In addition to the challenges presented by the lack of definitive markers of the MSC, another question that remains to be answered concerns the most efficacious method for the delivery of MSCs to infarcted myocardium. The route of cell administration can have a substantial impact on cell retention, viability, and homing [32]. Several strategies have been employed for MSC delivery including intramyocardial, intravenous, endocardial, adventitial and intracoronary injections (see Table 2 and Table 3). To date, direct open-chest intramyocardial (IM) injection is the most common mode of delivery in animal models, while catheter-based intracoronary or intravenous delivery is more typical in clinical trials. This disparity between animal and human studies may contribute to the differences observed between the lab and the clinic. Intravascular delivery, while attractive due to the ease of administration, may yield poorer outcomes than IM injection, related to inefficient cardiac homing and off-target cell distribution within the lung [5]. Although the mode of MSC administration clearly requires further optimization for cardiac applications, the benefits and disadvantages of each method of delivery will not be addressed herein, as the topic has been recently reviewed by Dib et al. [33].

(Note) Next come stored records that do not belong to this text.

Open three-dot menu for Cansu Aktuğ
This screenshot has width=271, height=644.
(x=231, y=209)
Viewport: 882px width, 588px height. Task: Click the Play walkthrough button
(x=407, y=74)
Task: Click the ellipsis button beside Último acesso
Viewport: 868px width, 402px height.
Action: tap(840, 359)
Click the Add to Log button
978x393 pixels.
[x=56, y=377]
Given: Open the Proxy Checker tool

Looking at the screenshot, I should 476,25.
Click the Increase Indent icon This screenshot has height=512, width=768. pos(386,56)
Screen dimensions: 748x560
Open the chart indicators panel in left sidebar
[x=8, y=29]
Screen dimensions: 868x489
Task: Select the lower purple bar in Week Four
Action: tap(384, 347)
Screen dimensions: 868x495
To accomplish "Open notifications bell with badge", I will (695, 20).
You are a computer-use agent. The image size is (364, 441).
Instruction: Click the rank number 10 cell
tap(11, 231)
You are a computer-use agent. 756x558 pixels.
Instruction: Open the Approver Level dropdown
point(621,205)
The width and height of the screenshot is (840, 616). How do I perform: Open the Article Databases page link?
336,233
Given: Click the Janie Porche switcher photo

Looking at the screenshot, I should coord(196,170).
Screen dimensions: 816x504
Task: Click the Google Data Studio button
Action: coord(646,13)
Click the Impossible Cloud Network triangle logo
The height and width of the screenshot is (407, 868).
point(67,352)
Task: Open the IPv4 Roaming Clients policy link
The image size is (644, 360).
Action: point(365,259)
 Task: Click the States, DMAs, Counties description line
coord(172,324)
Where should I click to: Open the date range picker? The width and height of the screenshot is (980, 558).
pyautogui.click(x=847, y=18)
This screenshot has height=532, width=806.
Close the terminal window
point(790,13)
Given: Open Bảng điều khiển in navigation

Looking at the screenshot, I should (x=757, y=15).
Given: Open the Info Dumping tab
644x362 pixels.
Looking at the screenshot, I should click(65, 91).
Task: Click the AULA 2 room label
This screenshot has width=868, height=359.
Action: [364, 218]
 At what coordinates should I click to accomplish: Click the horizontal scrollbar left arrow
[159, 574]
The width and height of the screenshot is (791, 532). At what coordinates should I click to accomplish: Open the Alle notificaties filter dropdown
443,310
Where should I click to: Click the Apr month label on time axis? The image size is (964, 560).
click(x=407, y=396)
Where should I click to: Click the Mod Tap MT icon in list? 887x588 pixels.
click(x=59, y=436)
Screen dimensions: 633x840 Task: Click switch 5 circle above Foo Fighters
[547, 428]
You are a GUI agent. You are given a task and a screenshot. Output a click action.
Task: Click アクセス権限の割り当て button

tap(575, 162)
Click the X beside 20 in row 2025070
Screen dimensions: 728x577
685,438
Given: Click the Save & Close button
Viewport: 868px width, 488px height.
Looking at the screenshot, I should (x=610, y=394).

Mechanisms of MSC-Enhanced Cardiac Function

Four primary mechanisms have been proposed to explain the reported benefits of MSC treatment on cardiac function (Figure 1). One possibility is that the MSCs directly reprogram terminally differentiated CMs to a cardiac progenitor cell state that can repair the damaged myocardium. Another is that the MSCs transdifferentiate into cardiomyocytes and thus improve cardiac function via increased cell number. A third mechanism is that the MSCs release paracrine factors that improve function of the CMs or activate a dormant resident cardiac progenitor cell population and limit cardiac remodeling following an infarct. A fourth possibility involves direct electrophysiological coupling of MSCs with cardiomyocytes via gap junctions; this is the least well-studied mechanism of MSC-CM interaction and is only briefly addressed below.

Figure 1.

Figure 1

Schematic illustrating four primary mechanisms for mesenchymal stem cell (MSC)-based repair of injured myocardium. These include reprogramming of differentiated cardiomyocytes into cardiac progenitor cells, transdifferentiation of MSCs into cardiomyocytes, MSC secretion of paracrine factors, and direct electrophysiological coupling of MSCs with host myocardium.

Reprogramming

One possible mechanism by which MSCs could support cardiac regeneration after an insult would be to stimulate a latent regenerative capability of the heart. This might occur by reprogramming fully differentiated adult cardiomyocytes to a cardiac progenitor state, also known as de-differentiation.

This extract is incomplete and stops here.